On a per-minute basis, Hayes has been one of the most effective players in this rookie class and, while that may not continue throughout the entire campaign, there is enough to be excited about what he can accomplish with more exposure. Where does Hayes stack up against his counterparts this week? Let’s find out.
- Goga Bitadze – Speaking of players that have been good on a per-minute basis, Bitadze would be helping other teams more than he’s helping the Pacers. Alas, that is the nature of the beast for some rookies.

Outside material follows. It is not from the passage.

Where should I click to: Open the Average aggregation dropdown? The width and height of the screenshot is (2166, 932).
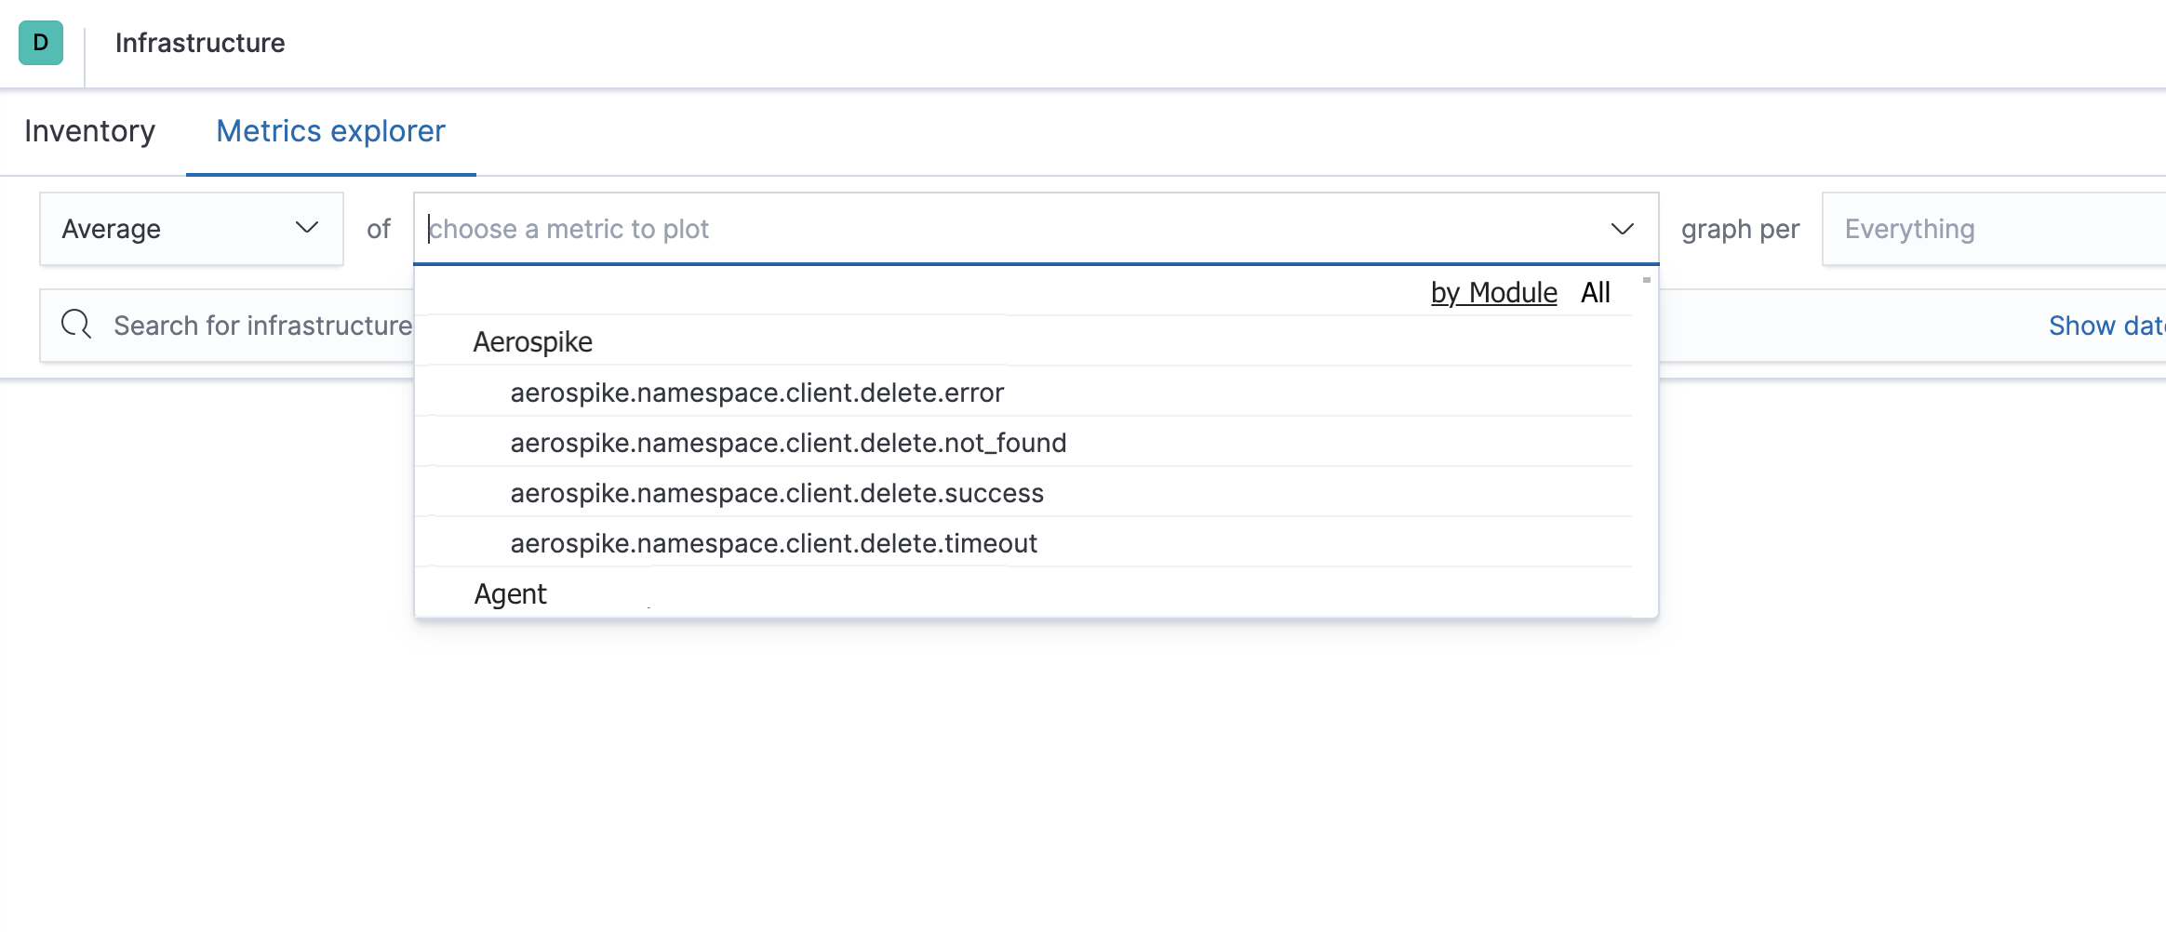[191, 229]
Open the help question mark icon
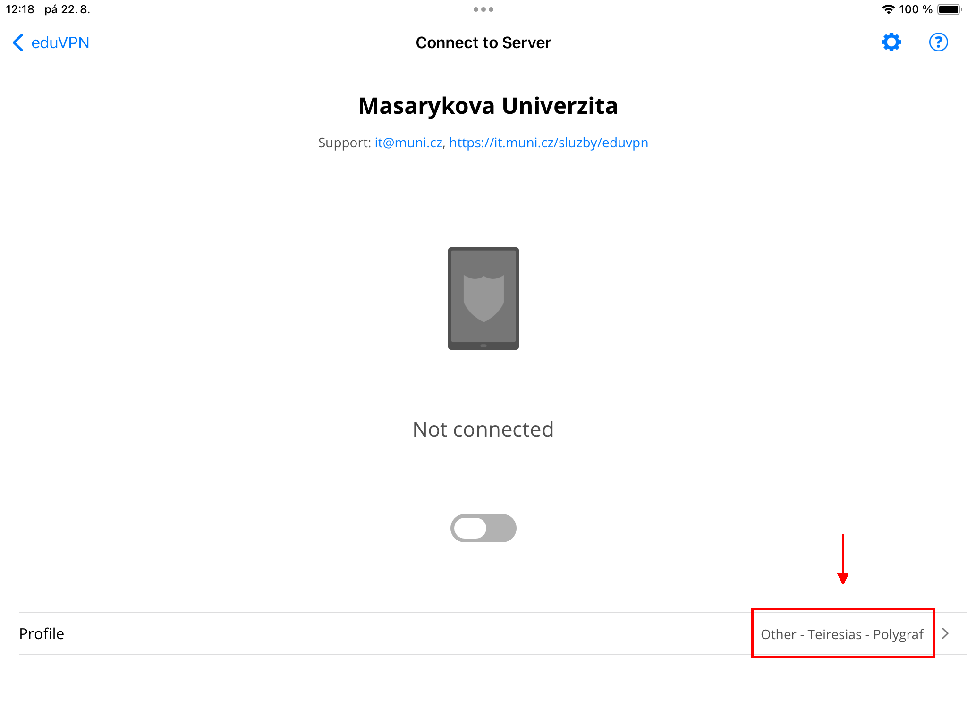967x725 pixels. tap(938, 42)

- Darius Garland – Efficiency has been an issue for Garland, who is shooting only 33 percent from the floor. It’s generous to even have him included here but his workload is (much) larger than most first-year players.

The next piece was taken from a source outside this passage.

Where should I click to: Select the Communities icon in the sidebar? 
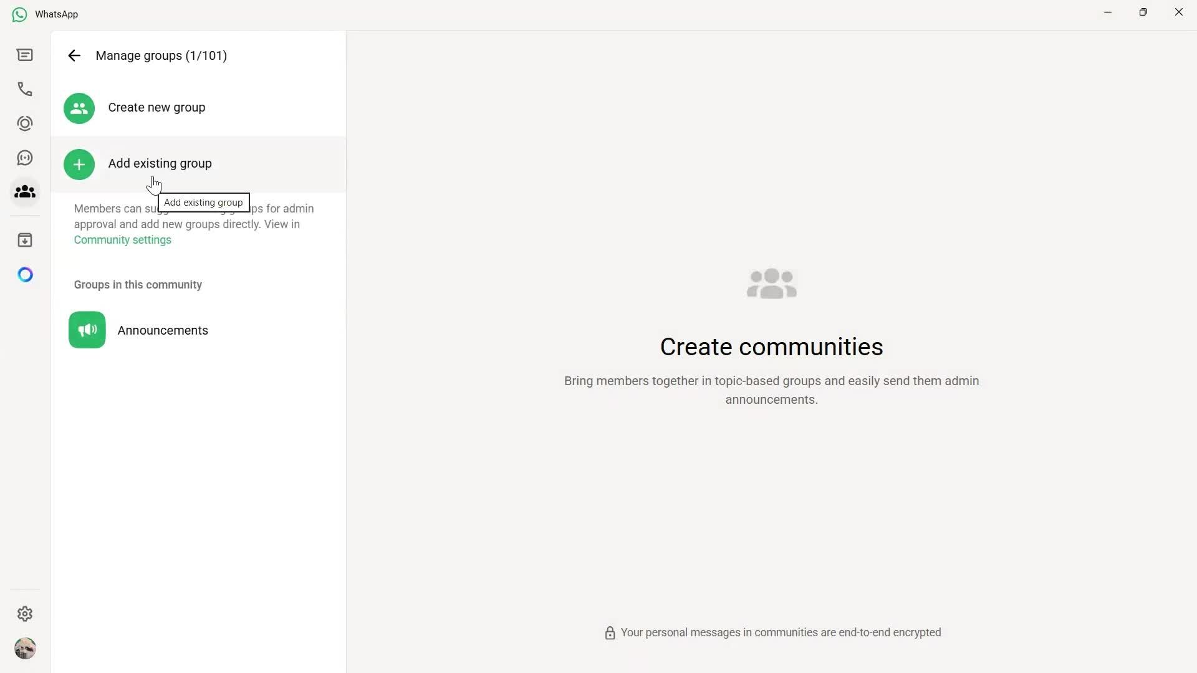click(x=24, y=192)
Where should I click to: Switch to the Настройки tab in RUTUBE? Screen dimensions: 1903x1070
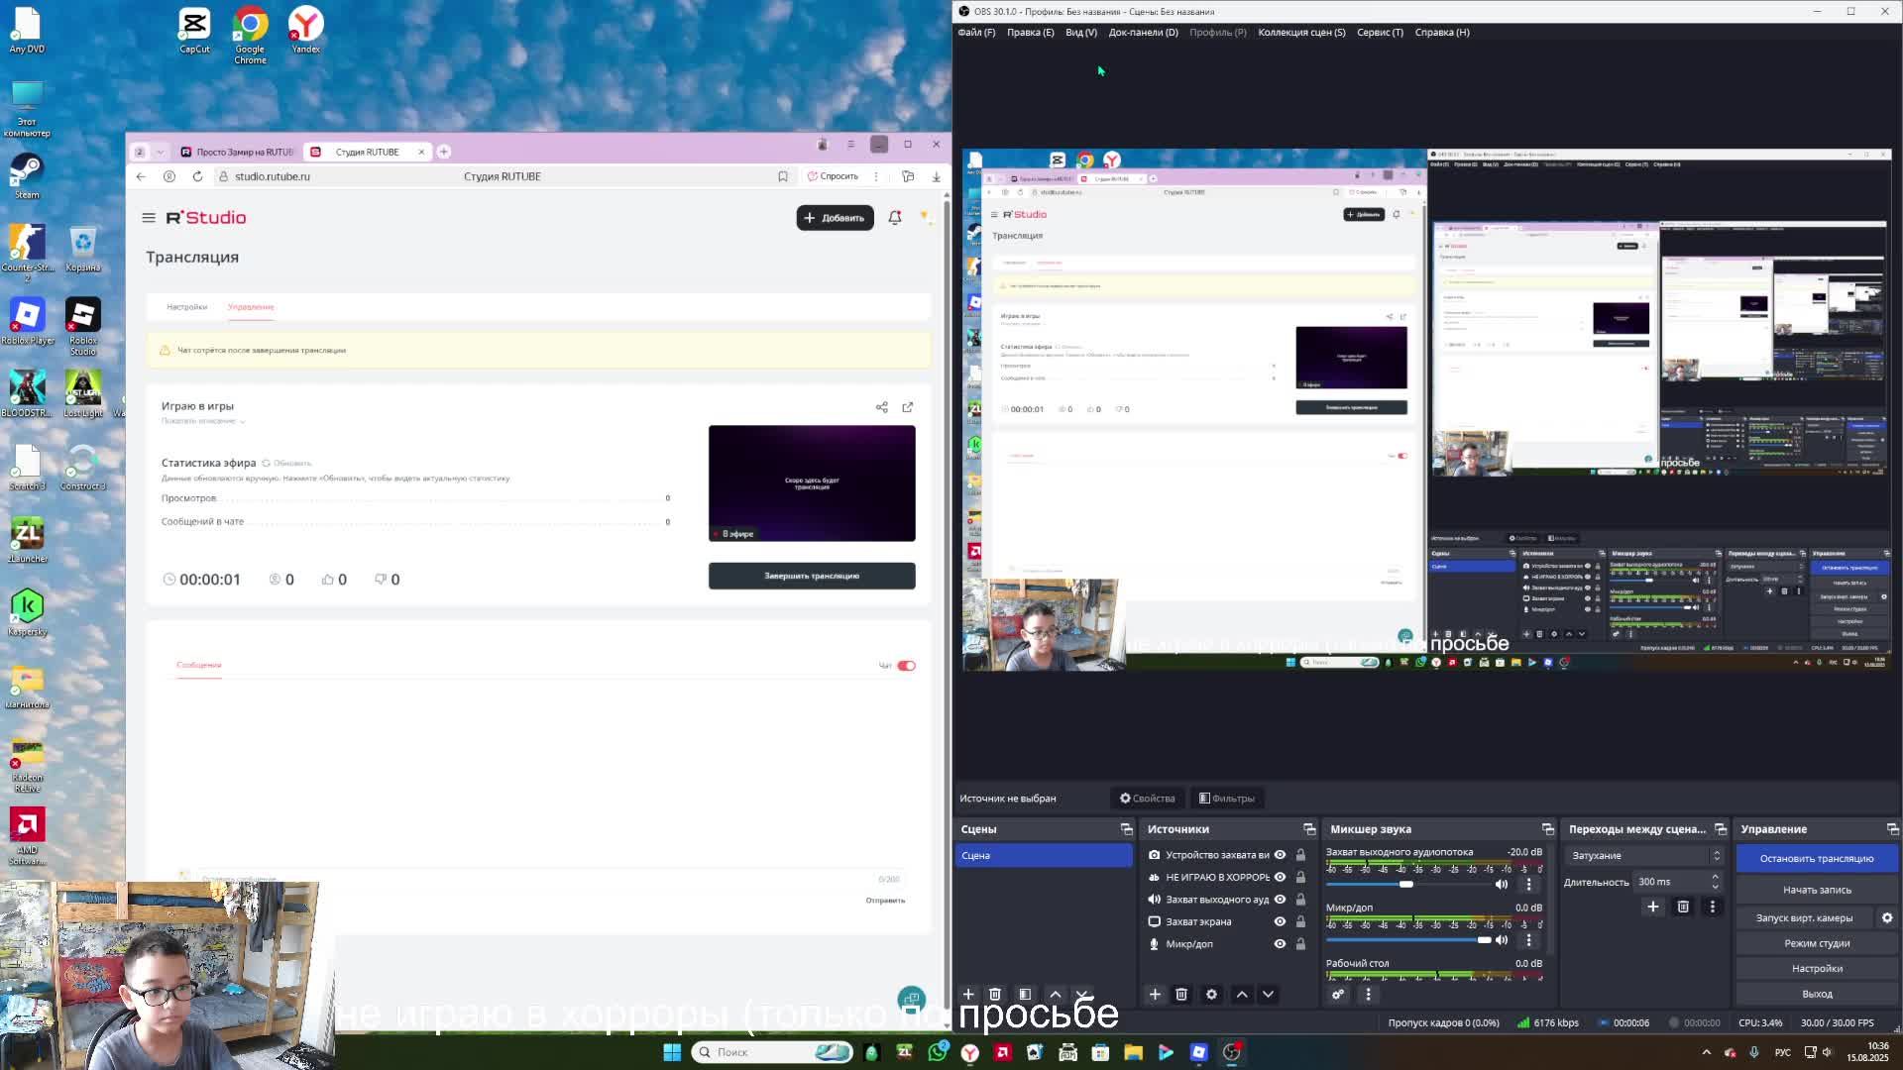(x=186, y=307)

- De’Andre Hunter – Like most rookies, Hunter is struggling with his efficiency but the No. 4 pick is a legitimately helpful two-way player. Not many can say that.

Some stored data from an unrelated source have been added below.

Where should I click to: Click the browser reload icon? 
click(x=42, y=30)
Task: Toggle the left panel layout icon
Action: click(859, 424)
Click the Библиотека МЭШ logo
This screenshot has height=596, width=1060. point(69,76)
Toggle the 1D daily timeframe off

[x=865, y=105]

- Cameron Johnson – He doesn’t do much else right now, but Johnson has converted nine three-pointers in his last three games.
10) Jaxson Hayes
If the Pelicans fall out of the playoff race (which still hasn’t happened, mind you), Hayes might even play more and that would be fun.
9) Coby White
In some ways, White mirrors Garland in struggling from an efficiency standpoint but the North Carolina guard utterly exploded in back-to-back games this week. He made news with a fourth-quarter barrage in a win over the Knicks and, two nights later, White connected on six more threes against Milwaukee. He fell back after that but the statistics all count.
8) Rui Hachimura
Hachimura’s tools have always been intriguing and he’s flashed them at times. He is shooting 51 percent from the floor and, despite a meager 21 percent from three, the early returns are fairly encouraging in Washington.
7) Tyler Herro
The production is down for Herro in November, averaging only 10 points per game. Still, his three-point shooting (40 percent in November and 38 percent for the season) is a legitimate weapon that helps him to sustain.
6) RJ Barrett
The advanced metrics don’t love Barrett’s performance to this point but the box-score numbers are solid. He is averaging 15.8 points, 5.8 rebounds and 3.8 assists per game on a putrid Knicks team, with not a lot of help (or floor spacing) around him. It’s tough to argue against that.
5) Eric Paschall
Paschall now has a trio of 25-point games under his belt and the odds of that were absolutely astronomical before the season. Circumstances are dictating that the former Villanova forward is getting opportunities that no one could have envisioned, and he’s taking advantage of them with big-time production.
4) Kendrick Nunn
After a bit of a lull, Nunn has had 20+ points in three straight games once again. He’s pretty much a single-minded offensive player but, when Nunn has it going as a scorer, the results are pretty impressive. For now, his efficiency (58 percent true shooting) has been good enough and his production speaks for itself with 17.8 points per game this season.
3) PJ Washington
It’s not always spectacular but Washington is playing a lot of minutes and playing well when he’s on the floor. His per-game averages won’t blow you away (13.1 points, 5.8 rebounds) but the former Kentucky big man is efficient and productive. Unfortunately, he’s doing it in relative obscurity but that shouldn’t diminish what the lottery pick has accomplished on a surprisingly competitive Hornets team.
2) Brandon Clarke
Clarke leads all rookies in almost every advanced metric, with 70.4 (!) percent true shooting and a PER north of 22. His workload isn’t as large as some of his counterparts but when he plays the results are tremendous. No one should be surprised that the second-best college basketball player in the country last season is enjoying immediate success, but it’s still happening.
1) Ja Morant
One could argue that Clarke and even Washington have been better than Morant on a per-minute basis, but neither is carrying close to the workload of the Memphis point guard. Throw in the fact that Morant leads all rookies in scoring and assists, and you have kind of have a runaway right now for Rookie of the Year — pending Zion Williamson’s return, of course. It will be interesting to see where Morant’s three-point shooting stabilizes (currently at 42 percent) and how his body holds up to a full season in the NBA. For now, though, he would be a decisive ROY winner.